- ABOUT THIS TASK
Among the lines below, copy exactly those from the one with "Health and Fit (1404, 379)" through the one with "公司简介 (68, 1378)", counting both ends.

- AVAILABLE RECORDS
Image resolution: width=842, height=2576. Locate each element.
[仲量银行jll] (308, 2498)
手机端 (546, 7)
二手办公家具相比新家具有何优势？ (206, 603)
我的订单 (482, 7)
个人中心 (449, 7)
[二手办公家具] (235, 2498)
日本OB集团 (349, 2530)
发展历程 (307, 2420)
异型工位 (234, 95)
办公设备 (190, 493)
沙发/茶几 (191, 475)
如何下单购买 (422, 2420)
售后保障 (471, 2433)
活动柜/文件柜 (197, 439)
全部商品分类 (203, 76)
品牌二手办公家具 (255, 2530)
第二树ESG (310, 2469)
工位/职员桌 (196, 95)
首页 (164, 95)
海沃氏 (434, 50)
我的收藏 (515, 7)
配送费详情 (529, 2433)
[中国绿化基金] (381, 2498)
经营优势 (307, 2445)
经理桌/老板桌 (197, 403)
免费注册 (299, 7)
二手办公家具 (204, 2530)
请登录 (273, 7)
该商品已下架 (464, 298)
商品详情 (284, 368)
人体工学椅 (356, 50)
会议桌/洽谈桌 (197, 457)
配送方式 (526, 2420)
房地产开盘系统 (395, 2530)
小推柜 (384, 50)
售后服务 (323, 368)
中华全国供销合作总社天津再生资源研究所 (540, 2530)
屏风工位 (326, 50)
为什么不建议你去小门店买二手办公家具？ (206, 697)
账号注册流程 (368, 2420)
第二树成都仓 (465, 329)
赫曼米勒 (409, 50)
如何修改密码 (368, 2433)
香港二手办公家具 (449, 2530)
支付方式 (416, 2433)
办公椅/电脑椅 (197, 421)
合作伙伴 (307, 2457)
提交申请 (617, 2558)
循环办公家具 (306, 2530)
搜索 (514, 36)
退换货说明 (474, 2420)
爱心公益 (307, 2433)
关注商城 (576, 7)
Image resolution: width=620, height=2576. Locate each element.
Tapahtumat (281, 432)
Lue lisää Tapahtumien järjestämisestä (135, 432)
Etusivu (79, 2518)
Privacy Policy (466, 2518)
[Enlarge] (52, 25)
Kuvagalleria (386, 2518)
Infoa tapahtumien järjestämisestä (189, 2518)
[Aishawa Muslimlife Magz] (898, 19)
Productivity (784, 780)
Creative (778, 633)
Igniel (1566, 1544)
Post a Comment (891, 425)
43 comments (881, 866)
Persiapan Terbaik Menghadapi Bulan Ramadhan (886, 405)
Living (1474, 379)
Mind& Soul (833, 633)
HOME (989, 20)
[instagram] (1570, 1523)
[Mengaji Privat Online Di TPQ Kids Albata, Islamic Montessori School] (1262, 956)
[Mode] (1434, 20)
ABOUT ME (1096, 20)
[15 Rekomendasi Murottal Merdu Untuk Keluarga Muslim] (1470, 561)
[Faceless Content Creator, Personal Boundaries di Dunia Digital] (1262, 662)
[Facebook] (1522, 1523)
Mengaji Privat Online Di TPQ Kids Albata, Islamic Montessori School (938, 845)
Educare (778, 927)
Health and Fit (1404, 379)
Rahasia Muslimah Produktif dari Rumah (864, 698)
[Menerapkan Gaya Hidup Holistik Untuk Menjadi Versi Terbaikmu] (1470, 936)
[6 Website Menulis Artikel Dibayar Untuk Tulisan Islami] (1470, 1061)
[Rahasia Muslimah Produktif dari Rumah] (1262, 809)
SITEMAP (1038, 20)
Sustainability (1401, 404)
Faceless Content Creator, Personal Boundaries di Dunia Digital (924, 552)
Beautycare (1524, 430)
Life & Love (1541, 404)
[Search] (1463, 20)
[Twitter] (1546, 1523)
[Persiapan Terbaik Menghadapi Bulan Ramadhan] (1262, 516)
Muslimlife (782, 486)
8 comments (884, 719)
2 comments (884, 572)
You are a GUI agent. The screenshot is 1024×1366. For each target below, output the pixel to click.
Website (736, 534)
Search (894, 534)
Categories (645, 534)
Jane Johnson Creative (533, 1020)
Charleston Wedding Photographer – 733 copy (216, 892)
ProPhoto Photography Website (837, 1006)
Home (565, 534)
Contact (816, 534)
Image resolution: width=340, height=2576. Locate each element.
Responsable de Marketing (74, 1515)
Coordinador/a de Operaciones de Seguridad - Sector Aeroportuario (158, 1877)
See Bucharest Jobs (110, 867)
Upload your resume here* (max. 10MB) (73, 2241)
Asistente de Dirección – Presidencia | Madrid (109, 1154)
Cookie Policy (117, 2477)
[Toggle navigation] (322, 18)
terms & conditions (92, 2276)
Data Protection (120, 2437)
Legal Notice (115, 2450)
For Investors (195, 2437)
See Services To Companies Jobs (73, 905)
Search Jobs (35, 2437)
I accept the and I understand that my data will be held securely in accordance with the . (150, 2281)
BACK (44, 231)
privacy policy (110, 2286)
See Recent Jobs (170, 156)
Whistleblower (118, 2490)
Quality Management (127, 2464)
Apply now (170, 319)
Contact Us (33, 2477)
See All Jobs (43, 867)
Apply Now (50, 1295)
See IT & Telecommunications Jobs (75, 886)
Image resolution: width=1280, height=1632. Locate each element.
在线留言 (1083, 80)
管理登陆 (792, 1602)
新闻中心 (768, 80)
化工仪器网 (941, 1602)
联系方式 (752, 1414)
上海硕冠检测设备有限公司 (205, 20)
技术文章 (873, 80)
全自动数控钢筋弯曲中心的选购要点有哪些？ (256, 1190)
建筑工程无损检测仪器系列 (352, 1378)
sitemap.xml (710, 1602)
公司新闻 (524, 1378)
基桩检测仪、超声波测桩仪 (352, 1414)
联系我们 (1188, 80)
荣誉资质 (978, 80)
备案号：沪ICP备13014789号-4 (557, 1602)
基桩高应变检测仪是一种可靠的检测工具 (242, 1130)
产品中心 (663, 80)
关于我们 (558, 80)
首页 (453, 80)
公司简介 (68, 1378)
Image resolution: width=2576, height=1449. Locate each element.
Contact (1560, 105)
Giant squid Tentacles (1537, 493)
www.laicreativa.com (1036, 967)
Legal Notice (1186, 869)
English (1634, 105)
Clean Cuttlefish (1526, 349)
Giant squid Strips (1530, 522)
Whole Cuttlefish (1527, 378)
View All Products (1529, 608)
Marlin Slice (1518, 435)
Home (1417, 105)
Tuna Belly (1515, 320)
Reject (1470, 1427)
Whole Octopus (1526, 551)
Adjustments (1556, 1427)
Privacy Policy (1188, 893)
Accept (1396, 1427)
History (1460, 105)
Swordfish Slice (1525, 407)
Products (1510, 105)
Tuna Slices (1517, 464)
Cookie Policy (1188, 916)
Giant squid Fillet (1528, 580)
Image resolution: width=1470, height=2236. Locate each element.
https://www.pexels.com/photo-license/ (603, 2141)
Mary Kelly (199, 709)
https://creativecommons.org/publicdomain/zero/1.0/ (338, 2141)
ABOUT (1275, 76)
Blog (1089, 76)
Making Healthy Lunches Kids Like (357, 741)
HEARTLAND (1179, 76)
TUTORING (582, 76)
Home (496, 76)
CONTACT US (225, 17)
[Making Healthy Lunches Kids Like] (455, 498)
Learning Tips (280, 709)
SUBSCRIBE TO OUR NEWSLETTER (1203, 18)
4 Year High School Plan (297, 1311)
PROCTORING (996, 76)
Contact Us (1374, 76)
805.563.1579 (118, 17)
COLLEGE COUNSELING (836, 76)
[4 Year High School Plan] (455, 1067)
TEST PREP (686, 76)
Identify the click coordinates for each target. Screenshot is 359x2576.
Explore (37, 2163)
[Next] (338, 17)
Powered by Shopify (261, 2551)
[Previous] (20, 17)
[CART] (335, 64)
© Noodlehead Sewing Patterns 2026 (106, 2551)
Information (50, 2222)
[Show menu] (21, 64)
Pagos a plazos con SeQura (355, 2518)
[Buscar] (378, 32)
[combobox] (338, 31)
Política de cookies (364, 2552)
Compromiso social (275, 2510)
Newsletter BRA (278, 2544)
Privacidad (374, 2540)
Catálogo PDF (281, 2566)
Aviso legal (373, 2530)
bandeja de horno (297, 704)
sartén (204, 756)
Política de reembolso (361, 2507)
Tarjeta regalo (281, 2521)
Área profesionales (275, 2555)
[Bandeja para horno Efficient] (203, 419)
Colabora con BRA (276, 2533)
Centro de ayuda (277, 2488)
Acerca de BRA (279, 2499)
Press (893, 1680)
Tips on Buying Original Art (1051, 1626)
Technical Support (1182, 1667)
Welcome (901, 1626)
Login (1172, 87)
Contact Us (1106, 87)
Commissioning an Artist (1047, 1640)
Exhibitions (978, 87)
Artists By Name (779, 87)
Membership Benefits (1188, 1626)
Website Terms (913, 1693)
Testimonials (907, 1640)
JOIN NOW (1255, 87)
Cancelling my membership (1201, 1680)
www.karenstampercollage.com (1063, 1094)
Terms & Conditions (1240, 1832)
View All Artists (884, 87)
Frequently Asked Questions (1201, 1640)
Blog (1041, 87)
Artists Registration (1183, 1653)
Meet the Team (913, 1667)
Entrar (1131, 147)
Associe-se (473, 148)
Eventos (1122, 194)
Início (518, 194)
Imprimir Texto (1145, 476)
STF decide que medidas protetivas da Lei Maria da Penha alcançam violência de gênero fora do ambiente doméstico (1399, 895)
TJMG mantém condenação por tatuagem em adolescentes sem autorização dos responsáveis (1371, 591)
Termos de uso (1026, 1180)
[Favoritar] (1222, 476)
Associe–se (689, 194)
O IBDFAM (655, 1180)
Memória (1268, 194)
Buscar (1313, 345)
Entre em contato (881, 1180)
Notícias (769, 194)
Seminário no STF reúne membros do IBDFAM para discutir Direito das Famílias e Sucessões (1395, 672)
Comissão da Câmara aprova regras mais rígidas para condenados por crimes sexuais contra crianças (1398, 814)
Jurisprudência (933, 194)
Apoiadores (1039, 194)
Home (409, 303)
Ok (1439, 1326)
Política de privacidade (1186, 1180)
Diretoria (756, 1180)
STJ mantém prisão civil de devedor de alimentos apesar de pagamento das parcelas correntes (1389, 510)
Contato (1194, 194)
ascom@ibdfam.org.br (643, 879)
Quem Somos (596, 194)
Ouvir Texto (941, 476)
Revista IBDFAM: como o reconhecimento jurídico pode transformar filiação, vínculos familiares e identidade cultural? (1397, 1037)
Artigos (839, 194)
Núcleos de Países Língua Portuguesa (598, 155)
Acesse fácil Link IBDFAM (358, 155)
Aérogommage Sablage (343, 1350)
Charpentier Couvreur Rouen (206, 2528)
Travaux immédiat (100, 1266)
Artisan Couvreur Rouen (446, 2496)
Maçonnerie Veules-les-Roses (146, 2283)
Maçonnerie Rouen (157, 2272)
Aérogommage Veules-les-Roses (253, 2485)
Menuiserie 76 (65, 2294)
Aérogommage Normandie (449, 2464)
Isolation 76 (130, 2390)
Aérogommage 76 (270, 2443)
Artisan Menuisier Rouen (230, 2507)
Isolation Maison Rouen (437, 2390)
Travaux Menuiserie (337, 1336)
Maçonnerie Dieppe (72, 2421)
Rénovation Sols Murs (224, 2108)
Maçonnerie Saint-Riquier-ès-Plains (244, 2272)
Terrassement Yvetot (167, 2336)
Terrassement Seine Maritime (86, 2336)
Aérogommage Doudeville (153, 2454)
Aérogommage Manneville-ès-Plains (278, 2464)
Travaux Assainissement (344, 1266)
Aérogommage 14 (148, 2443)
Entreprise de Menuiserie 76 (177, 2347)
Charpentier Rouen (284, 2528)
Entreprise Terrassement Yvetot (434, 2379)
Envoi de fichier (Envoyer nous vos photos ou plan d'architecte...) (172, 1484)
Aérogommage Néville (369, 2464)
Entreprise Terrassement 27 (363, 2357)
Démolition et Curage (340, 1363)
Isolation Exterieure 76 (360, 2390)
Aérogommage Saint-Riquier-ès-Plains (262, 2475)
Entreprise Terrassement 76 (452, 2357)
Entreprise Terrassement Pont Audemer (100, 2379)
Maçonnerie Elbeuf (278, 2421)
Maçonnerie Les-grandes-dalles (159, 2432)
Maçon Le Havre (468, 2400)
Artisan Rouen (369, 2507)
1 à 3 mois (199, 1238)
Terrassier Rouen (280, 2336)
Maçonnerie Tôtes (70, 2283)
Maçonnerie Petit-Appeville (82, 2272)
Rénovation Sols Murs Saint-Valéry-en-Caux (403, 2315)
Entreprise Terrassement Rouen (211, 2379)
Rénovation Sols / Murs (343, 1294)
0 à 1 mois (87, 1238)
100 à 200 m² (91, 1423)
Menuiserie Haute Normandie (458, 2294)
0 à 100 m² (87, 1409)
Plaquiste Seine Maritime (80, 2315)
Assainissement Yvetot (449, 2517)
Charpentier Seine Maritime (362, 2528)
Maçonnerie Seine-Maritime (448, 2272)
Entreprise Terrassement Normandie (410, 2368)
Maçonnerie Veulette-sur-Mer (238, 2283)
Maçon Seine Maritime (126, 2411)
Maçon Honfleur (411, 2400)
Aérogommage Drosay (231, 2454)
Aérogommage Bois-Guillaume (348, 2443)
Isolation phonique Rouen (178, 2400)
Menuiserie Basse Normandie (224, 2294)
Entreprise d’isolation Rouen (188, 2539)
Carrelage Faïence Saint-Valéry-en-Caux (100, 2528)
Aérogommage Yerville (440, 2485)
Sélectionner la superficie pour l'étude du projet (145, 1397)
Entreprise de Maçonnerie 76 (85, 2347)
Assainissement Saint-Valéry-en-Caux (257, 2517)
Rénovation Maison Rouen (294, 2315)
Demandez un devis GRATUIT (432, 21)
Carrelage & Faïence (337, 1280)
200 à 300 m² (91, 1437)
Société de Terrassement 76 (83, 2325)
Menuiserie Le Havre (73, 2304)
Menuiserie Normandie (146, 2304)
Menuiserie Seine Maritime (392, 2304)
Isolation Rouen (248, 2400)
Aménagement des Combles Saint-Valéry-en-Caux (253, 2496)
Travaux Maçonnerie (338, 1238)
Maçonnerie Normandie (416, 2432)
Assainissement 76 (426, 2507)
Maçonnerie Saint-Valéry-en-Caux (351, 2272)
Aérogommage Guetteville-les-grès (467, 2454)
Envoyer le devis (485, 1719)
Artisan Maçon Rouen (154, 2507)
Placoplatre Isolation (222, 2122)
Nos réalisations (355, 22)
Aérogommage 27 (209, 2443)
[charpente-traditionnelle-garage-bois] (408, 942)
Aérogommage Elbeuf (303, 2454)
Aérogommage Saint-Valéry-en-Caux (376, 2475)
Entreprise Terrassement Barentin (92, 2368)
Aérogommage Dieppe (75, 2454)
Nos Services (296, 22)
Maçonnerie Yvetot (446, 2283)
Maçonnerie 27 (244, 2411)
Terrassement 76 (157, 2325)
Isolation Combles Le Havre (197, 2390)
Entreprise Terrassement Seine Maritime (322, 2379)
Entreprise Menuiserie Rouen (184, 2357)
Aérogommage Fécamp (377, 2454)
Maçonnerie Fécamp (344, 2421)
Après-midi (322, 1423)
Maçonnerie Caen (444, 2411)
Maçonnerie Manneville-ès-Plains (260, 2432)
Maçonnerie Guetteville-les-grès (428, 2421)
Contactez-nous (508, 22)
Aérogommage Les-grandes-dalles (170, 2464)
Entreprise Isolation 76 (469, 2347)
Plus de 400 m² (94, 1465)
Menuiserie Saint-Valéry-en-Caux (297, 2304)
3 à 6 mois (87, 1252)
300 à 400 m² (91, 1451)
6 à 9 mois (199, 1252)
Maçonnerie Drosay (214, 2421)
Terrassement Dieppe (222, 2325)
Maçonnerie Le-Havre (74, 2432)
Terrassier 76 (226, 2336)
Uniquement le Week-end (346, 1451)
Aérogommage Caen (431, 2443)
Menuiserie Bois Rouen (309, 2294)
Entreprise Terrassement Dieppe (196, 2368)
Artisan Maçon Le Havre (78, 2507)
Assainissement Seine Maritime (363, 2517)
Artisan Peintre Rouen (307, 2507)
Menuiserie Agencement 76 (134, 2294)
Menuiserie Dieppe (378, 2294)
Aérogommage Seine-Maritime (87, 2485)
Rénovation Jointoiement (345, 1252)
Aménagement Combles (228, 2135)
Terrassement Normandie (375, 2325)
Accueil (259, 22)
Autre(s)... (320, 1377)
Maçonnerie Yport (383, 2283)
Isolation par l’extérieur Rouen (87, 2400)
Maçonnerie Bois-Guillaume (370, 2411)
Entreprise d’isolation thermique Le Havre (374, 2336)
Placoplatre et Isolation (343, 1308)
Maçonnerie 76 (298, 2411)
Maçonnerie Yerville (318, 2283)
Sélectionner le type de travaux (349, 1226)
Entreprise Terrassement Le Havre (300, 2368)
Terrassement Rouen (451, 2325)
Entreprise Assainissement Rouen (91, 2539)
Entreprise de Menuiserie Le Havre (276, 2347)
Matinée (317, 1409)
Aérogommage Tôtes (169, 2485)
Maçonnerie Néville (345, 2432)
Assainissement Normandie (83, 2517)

- SOLVED EXERCISE
Health and Fit (1404, 379)
Rahasia Muslimah Produktif dari Rumah (864, 698)
[Menerapkan Gaya Hidup Holistik Untuk Menjadi Versi Terbaikmu] (1470, 936)
[6 Website Menulis Artikel Dibayar Untuk Tulisan Islami] (1470, 1061)
[Rahasia Muslimah Produktif dari Rumah] (1262, 809)
SITEMAP (1038, 20)
Sustainability (1401, 404)
Faceless Content Creator, Personal Boundaries di Dunia Digital (924, 552)
Beautycare (1524, 430)
Life & Love (1541, 404)
[Search] (1463, 20)
[Twitter] (1546, 1523)
[Persiapan Terbaik Menghadapi Bulan Ramadhan] (1262, 516)
Muslimlife (782, 486)
8 comments (884, 719)
2 comments (884, 572)
You are a GUI agent. The screenshot is 1024×1366. For each target below, output the pixel to click.
Website (736, 534)
Search (894, 534)
Categories (645, 534)
Jane Johnson Creative (533, 1020)
Charleston Wedding Photographer – 733 copy (216, 892)
ProPhoto Photography Website (837, 1006)
Home (565, 534)
Contact (816, 534)
Image resolution: width=340, height=2576. Locate each element.
Responsable de Marketing (74, 1515)
Coordinador/a de Operaciones de Seguridad - Sector Aeroportuario (158, 1877)
See Bucharest Jobs (110, 867)
Upload your resume here* (max. 10MB) (73, 2241)
Asistente de Dirección – Presidencia | Madrid (109, 1154)
Cookie Policy (117, 2477)
[Toggle navigation] (322, 18)
terms & conditions (92, 2276)
Data Protection (120, 2437)
Legal Notice (115, 2450)
For Investors (195, 2437)
See Services To Companies Jobs (73, 905)
Search Jobs (35, 2437)
I accept the and I understand that my data will be held securely in accordance with the . (150, 2281)
BACK (44, 231)
privacy policy (110, 2286)
See Recent Jobs (170, 156)
Whistleblower (118, 2490)
Quality Management (127, 2464)
Apply now (170, 319)
Contact Us (33, 2477)
See All Jobs (43, 867)
Apply Now (50, 1295)
See IT & Telecommunications Jobs (75, 886)
Image resolution: width=1280, height=1632. Locate each element.
在线留言 (1083, 80)
管理登陆 (792, 1602)
新闻中心 (768, 80)
化工仪器网 (941, 1602)
联系方式 (752, 1414)
上海硕冠检测设备有限公司 (205, 20)
技术文章 (873, 80)
全自动数控钢筋弯曲中心的选购要点有哪些？ (256, 1190)
建筑工程无损检测仪器系列 (352, 1378)
sitemap.xml (710, 1602)
公司新闻 (524, 1378)
基桩检测仪、超声波测桩仪 (352, 1414)
联系我们 (1188, 80)
荣誉资质 (978, 80)
备案号：沪ICP备13014789号-4 (557, 1602)
基桩高应变检测仪是一种可靠的检测工具 (242, 1130)
产品中心 (663, 80)
关于我们 (558, 80)
首页 (453, 80)
公司简介 (68, 1378)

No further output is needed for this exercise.